The market is actually demanding over 90bps of rate-cuts now!
However, there is a cleaner (and smoother – less spike-and-decay-like) way of judging the level of concern in trader’s heads.
The implied correlation, a topic we have discussed in the past at length, quantifies the difference between the index’s volatility and the summation of the underlying volatility of the names in an index. In a nutshell, the implied correlation measures the relative demand for instant liquid index macro protection relative to its underlying names (a slower less liquid way to protect yourself). The higher the correlation, the greater the risk of a very significant systemic downside move (since correlations tend to approach 1 when systemically bad events occur).
By implicitly measuring the market’s demand for this relative protection – and its implicit downside risk sentiment – implied correlation is much more applicable as a measure of investor sentiment.
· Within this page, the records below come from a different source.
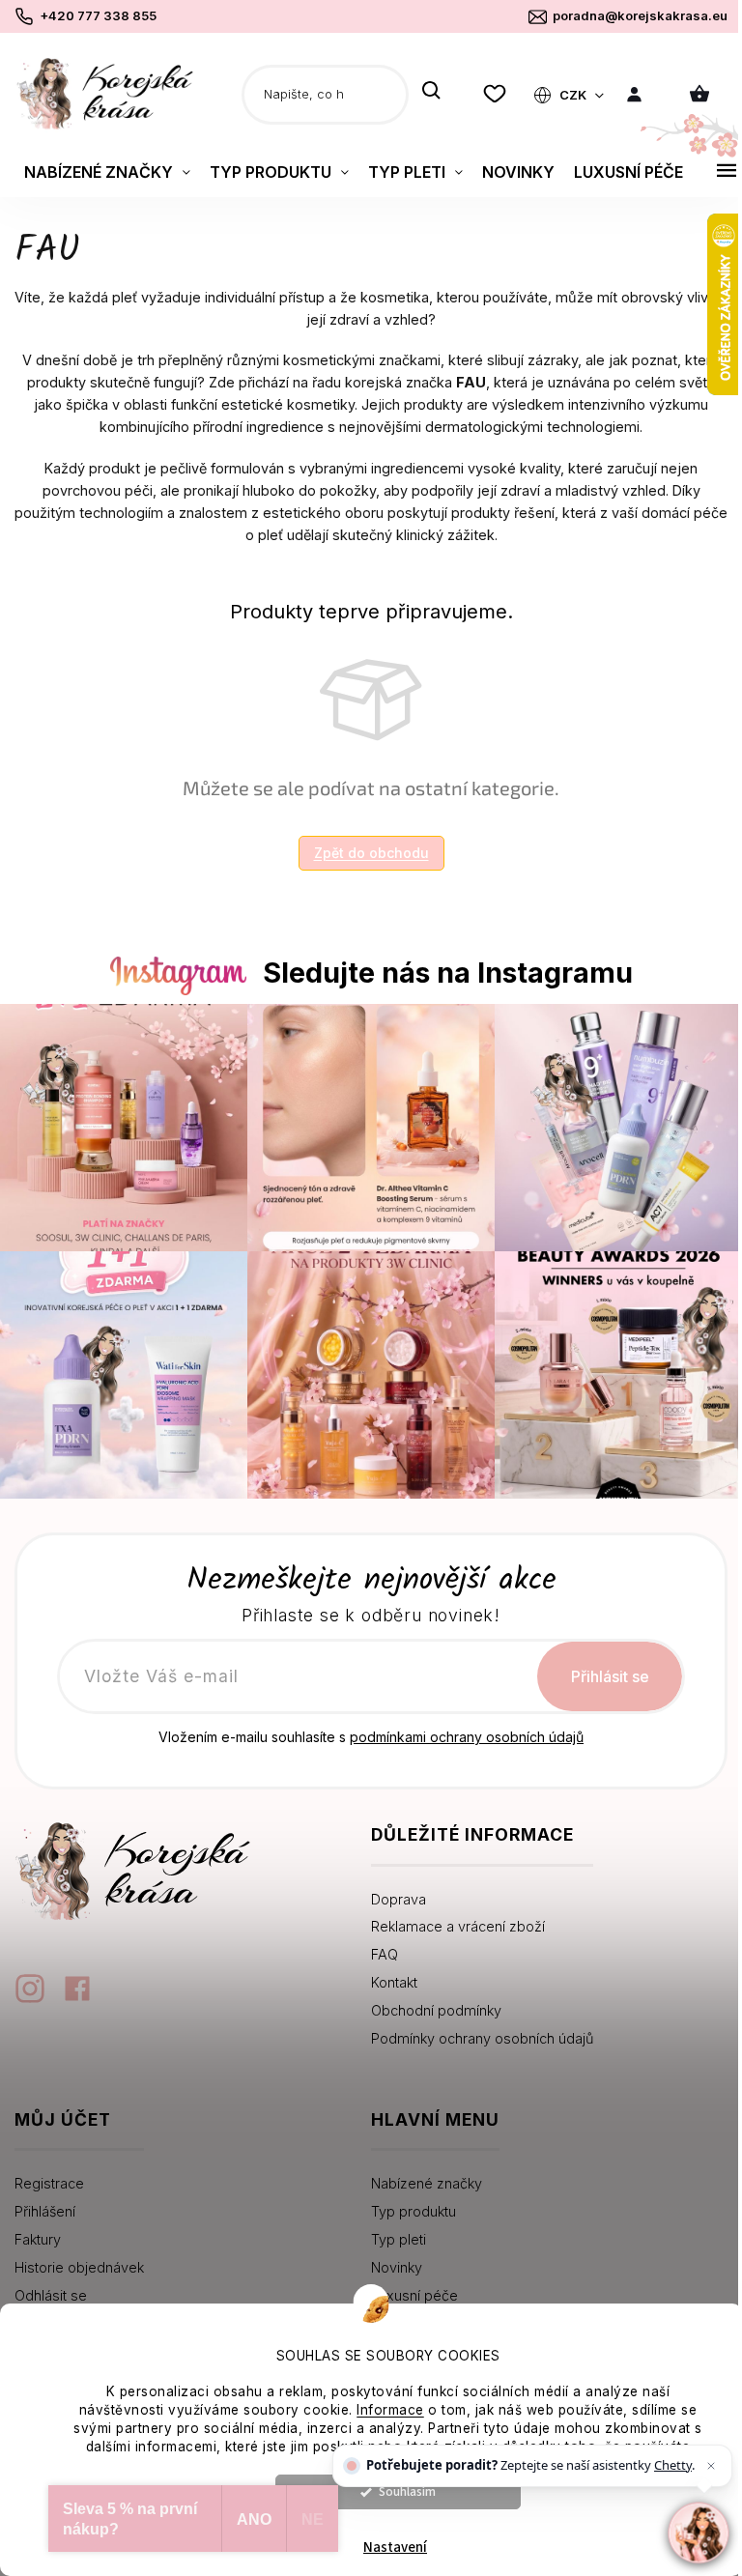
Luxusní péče (414, 2295)
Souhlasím (407, 2491)
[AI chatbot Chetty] (698, 2532)
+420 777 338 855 (98, 15)
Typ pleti (398, 2239)
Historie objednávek (79, 2267)
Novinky (396, 2267)
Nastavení (395, 2547)
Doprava (398, 1899)
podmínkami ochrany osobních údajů (467, 1737)
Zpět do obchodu (371, 852)
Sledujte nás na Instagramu (448, 972)
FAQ (384, 1954)
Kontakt (394, 1982)
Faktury (37, 2239)
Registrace (49, 2183)
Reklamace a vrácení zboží (458, 1926)
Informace (390, 2410)
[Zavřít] (711, 2465)
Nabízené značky (426, 2183)
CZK (574, 94)
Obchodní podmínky (436, 2010)
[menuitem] (107, 172)
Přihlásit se (610, 1676)
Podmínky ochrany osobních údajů (482, 2038)
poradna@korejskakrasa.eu (640, 15)
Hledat (431, 92)
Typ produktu (413, 2211)
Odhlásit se (50, 2295)
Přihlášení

Currently, implied correlation is rising rapidly – exploding back above 80 – signaling that this is the first systemic event since the European crisis, and is actually accelerating faster (worsening more aggressively) than during the Lehman crisis.
At each of those previous crises, The Fed stepped in by unleashing unlimited (and highly opaque) FX swap lines with the world’s central banks to flood the world with dollars.
We suspected, given the current dollar liquidity crisis, that we would see The Fed announce these swap lines imminently. But the moment we finished preparing this post, The Fed unleashed its biggest bailout yet with $4 trillion of cumulative repo liquidity.